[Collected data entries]
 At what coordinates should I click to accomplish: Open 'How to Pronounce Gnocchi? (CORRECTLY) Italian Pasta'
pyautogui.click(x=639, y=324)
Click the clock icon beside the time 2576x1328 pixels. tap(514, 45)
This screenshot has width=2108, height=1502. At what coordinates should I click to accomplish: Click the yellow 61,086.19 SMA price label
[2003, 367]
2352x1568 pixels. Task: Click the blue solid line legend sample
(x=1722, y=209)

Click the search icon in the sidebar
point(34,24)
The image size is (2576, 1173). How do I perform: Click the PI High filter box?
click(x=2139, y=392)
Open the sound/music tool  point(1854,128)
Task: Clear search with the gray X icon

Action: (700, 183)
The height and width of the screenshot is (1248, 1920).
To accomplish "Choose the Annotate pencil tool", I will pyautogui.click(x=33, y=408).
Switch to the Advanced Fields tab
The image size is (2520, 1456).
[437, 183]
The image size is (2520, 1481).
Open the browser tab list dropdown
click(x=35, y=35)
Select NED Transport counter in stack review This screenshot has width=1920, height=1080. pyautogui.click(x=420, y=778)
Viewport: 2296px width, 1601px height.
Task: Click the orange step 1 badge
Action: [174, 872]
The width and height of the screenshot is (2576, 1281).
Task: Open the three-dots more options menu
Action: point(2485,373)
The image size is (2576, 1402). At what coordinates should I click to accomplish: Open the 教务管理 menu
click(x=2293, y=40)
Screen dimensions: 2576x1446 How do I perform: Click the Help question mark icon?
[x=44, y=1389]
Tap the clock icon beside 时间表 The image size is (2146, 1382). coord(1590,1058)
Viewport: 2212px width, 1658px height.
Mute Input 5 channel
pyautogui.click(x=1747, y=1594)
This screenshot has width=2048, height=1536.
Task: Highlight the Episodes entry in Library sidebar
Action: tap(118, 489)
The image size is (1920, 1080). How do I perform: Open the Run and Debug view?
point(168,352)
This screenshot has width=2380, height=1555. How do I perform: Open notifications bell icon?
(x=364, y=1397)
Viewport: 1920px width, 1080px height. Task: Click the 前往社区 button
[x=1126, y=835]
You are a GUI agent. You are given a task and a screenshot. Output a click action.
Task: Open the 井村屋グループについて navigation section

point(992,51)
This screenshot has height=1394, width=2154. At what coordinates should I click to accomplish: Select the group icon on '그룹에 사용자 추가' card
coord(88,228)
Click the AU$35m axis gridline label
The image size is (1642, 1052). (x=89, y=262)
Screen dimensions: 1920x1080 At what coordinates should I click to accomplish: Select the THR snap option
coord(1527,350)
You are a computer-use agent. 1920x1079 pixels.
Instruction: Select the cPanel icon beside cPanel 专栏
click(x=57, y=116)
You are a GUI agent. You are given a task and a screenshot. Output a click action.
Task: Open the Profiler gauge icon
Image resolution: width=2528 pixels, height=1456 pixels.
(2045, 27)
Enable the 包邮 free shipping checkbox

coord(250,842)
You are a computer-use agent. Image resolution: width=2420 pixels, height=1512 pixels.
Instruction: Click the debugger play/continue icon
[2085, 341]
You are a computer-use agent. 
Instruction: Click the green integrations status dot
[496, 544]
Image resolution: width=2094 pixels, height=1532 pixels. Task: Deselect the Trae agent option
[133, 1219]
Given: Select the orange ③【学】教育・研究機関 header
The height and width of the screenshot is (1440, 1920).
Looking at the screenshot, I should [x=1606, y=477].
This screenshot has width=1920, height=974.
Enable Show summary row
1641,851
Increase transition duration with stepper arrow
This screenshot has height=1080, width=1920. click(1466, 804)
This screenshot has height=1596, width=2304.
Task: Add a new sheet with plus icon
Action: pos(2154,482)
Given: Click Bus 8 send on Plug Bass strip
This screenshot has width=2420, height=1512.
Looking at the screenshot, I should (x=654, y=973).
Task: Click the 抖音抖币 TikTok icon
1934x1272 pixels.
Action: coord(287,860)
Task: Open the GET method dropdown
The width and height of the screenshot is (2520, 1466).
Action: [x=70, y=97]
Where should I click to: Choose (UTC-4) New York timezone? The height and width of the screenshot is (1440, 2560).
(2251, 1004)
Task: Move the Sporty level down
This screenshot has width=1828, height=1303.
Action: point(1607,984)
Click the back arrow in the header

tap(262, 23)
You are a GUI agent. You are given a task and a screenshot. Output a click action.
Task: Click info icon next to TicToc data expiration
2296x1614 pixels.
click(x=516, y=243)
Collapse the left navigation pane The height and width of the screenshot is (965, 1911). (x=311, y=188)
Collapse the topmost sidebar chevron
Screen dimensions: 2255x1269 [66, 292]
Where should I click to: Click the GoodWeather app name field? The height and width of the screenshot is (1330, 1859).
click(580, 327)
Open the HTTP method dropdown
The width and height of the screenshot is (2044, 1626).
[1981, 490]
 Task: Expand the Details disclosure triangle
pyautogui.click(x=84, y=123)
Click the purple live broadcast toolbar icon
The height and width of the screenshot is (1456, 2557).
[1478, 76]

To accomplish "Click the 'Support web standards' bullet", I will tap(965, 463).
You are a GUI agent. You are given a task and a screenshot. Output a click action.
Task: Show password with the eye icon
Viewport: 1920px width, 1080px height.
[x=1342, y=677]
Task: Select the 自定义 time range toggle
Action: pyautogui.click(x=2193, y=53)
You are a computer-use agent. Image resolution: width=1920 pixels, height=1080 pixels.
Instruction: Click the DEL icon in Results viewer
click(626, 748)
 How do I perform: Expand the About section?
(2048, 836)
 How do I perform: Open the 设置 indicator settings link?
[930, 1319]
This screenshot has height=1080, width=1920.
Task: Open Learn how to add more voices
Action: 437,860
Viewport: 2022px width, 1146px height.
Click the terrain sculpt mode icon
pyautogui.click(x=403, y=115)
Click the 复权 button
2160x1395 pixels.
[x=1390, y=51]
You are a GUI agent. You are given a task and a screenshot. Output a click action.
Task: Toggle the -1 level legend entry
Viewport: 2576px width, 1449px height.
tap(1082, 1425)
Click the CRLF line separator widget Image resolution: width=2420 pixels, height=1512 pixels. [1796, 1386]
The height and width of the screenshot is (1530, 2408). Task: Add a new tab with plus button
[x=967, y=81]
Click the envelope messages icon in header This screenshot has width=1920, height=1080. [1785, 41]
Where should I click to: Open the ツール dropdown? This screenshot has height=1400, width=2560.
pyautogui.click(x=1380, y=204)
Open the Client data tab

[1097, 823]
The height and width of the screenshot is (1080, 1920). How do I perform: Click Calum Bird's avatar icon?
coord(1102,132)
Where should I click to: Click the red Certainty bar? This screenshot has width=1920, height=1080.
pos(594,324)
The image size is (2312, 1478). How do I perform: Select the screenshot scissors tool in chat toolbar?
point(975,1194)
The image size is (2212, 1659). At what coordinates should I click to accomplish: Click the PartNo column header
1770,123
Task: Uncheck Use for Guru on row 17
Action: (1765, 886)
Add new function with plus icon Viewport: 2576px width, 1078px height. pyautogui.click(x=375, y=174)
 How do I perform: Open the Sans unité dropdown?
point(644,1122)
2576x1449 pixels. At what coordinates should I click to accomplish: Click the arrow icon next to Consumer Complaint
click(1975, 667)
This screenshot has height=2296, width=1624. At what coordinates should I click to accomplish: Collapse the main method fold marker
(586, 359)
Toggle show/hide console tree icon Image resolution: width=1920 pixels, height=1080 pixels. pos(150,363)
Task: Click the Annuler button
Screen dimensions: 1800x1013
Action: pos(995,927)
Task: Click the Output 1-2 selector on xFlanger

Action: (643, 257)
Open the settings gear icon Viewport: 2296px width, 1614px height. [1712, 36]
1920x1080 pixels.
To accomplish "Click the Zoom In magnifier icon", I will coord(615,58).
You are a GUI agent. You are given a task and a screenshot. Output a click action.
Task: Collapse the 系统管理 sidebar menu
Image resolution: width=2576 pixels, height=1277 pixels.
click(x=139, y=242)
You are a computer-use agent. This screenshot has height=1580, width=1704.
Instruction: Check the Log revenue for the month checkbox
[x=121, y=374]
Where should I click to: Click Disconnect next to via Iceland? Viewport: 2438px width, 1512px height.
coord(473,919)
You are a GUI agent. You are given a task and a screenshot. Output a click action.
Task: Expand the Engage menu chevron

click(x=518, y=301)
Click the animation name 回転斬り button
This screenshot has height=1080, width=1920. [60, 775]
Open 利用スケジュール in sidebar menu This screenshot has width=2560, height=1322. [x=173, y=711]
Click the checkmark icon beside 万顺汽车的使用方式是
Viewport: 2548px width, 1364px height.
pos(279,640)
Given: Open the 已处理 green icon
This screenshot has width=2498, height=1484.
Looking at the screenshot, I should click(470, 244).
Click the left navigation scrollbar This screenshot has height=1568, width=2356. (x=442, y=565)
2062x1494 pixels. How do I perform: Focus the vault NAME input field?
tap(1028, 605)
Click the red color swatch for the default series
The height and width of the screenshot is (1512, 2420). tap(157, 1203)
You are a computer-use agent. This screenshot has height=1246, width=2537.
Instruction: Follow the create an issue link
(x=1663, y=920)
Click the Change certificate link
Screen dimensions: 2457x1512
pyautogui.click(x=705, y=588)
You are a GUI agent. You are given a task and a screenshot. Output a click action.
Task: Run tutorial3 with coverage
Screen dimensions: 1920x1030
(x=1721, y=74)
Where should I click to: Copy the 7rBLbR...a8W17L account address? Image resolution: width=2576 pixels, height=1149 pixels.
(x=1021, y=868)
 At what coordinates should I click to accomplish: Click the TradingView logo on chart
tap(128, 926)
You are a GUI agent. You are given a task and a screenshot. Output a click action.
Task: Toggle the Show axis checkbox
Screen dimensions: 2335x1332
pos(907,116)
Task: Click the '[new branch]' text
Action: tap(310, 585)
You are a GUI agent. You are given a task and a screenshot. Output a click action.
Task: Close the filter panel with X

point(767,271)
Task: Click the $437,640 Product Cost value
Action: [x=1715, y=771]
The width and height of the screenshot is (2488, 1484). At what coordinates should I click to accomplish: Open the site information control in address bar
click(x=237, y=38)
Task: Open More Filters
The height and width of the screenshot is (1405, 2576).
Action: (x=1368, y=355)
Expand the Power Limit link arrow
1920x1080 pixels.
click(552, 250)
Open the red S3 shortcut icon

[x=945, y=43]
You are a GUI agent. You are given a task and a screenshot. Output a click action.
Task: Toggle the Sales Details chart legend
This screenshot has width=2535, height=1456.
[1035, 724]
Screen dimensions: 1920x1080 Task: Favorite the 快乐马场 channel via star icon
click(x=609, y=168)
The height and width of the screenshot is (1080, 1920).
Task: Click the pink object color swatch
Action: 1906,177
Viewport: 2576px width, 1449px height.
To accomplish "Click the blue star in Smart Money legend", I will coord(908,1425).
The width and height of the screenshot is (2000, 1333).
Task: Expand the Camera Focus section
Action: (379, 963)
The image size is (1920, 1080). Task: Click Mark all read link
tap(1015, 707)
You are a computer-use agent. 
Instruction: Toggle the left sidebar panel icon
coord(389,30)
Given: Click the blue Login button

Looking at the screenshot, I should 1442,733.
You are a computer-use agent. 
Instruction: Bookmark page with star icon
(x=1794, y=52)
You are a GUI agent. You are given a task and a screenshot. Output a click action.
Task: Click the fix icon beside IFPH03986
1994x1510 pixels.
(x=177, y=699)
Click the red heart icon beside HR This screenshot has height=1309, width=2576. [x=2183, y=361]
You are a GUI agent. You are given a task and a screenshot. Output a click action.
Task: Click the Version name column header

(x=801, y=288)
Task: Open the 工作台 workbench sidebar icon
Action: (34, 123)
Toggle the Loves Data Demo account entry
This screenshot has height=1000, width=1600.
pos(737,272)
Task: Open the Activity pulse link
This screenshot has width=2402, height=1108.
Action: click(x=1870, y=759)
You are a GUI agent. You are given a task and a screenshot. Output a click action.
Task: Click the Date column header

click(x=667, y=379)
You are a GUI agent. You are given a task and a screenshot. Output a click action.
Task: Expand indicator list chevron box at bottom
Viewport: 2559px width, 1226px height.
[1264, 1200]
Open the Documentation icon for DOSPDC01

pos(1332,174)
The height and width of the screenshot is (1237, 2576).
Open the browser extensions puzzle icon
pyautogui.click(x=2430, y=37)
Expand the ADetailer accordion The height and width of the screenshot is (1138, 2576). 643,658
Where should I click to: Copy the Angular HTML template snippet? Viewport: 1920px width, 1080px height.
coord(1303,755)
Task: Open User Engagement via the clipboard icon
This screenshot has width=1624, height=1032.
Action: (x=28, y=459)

» Problem:
Restate verbatim all lines from the start of the data through the line containing "Click the clock", with both ends kept.

» Solved exercise:
 At what coordinates should I click to accomplish: Open 'How to Pronounce Gnocchi? (CORRECTLY) Italian Pasta'
pyautogui.click(x=639, y=324)
Click the clock icon beside the time 2576x1328 pixels. tap(514, 45)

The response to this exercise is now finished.